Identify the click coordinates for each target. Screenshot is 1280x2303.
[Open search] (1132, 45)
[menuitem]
* * * * *
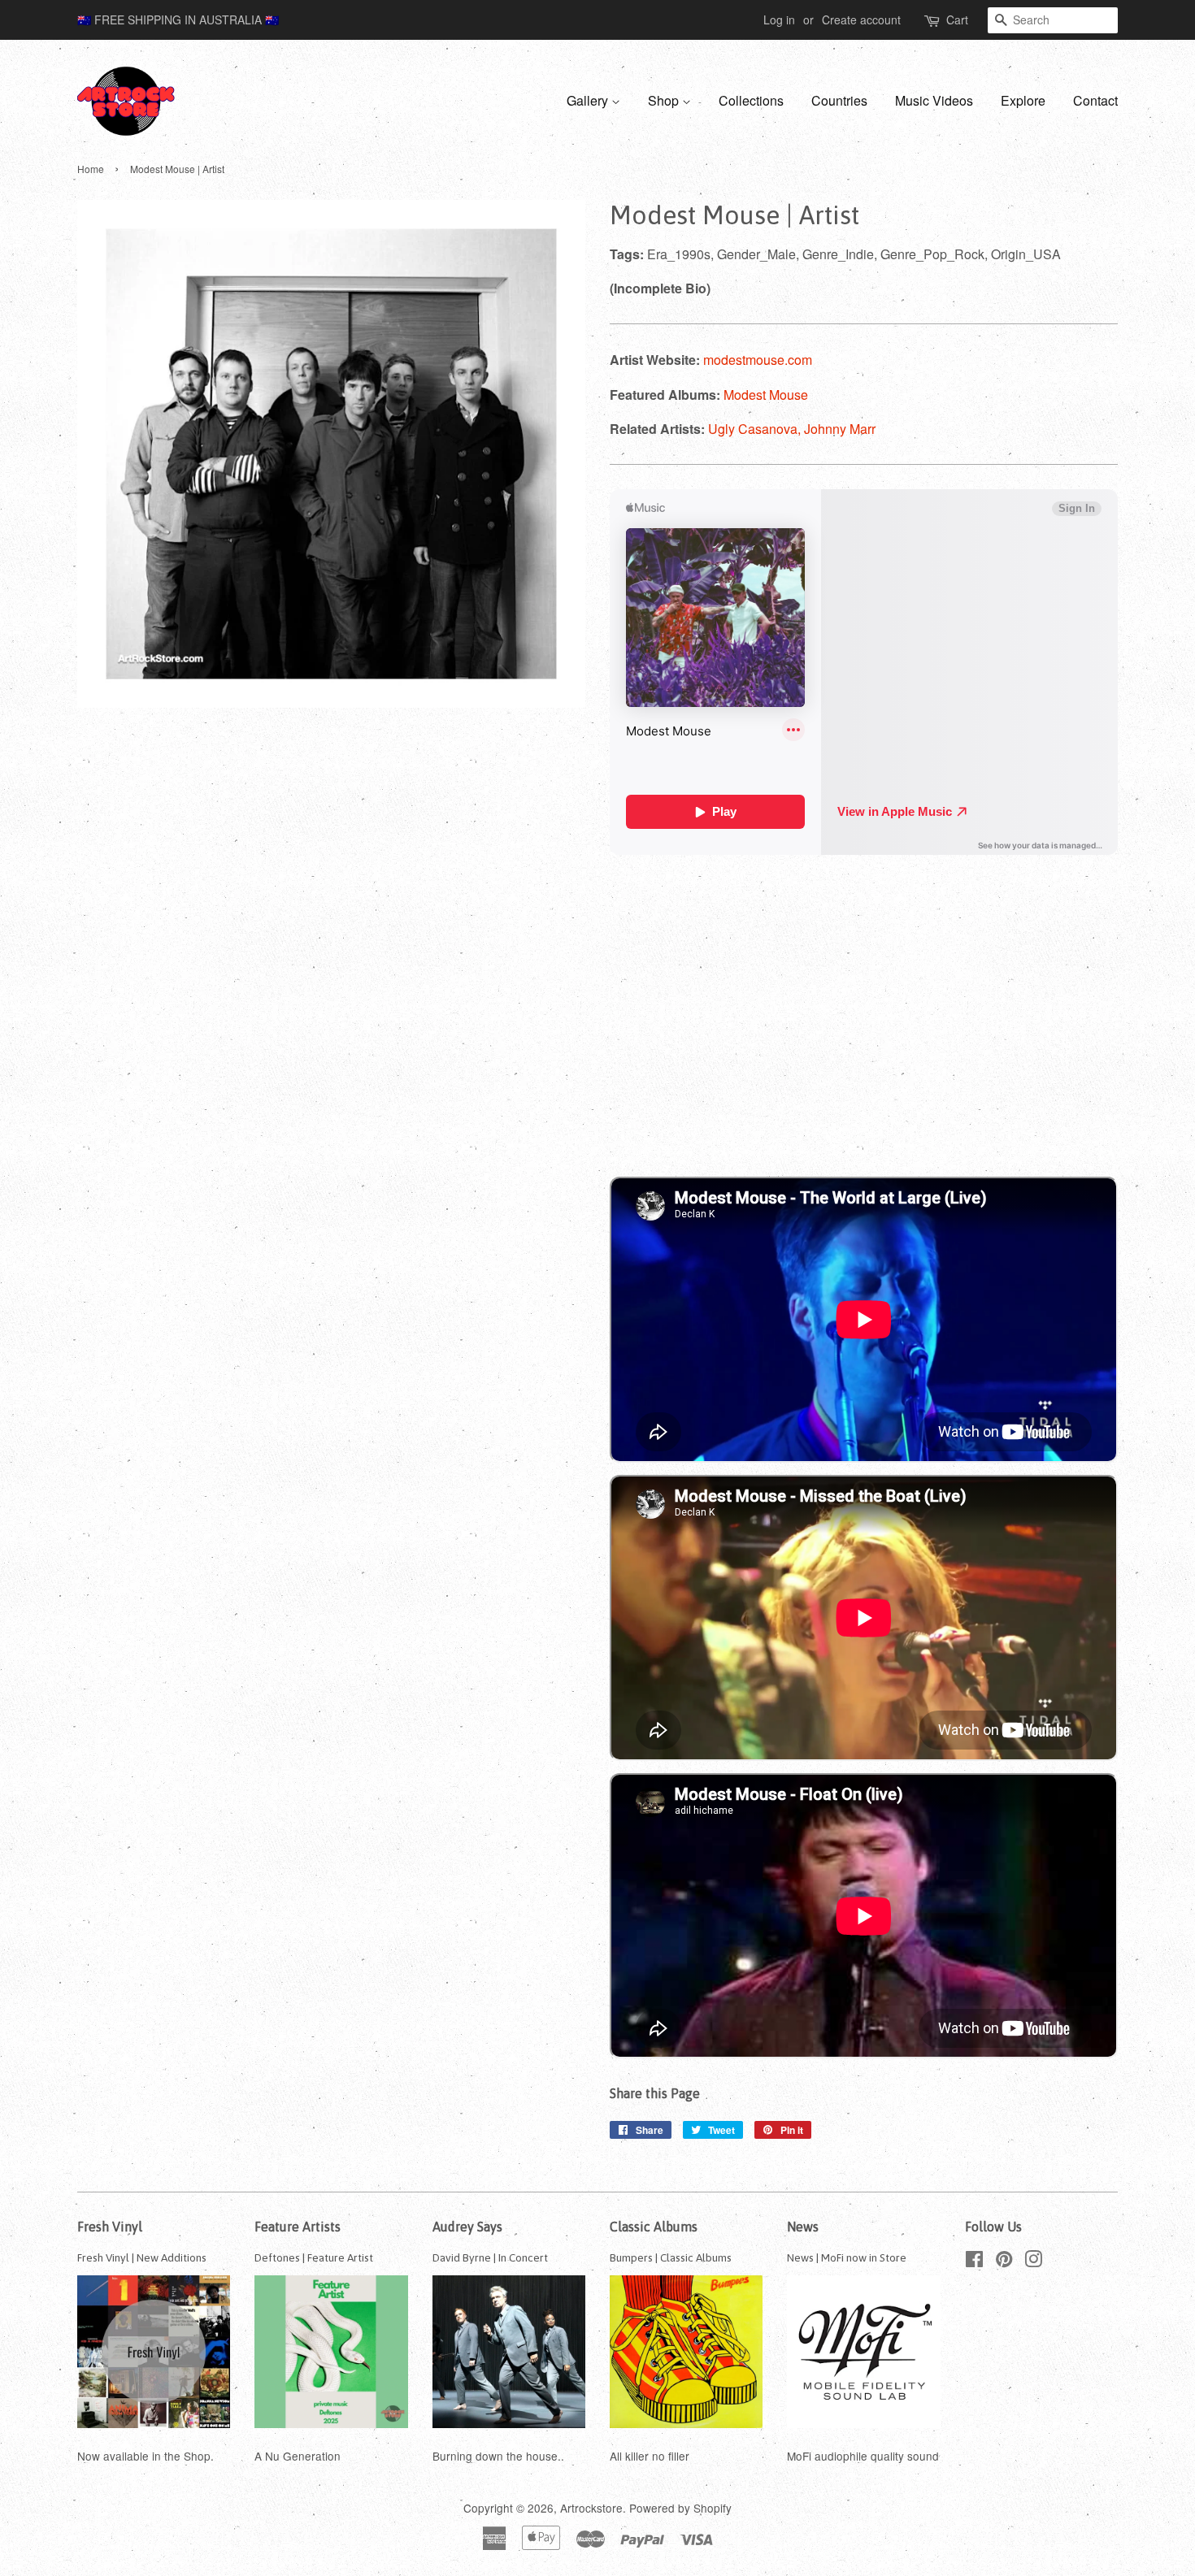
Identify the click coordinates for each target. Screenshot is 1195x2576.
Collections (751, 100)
* * * * *
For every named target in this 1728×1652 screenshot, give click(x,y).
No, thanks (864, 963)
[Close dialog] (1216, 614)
* * * * *
**Task instructions:**
Give back the records above exactly, limited to the lines between the one holding "Screenshot is 1195x2576." and the one holding "Collections (751, 100)", inclusive.

**Solution to this task:**
Identify the click coordinates for each target. Screenshot is 1195x2576.
Collections (751, 100)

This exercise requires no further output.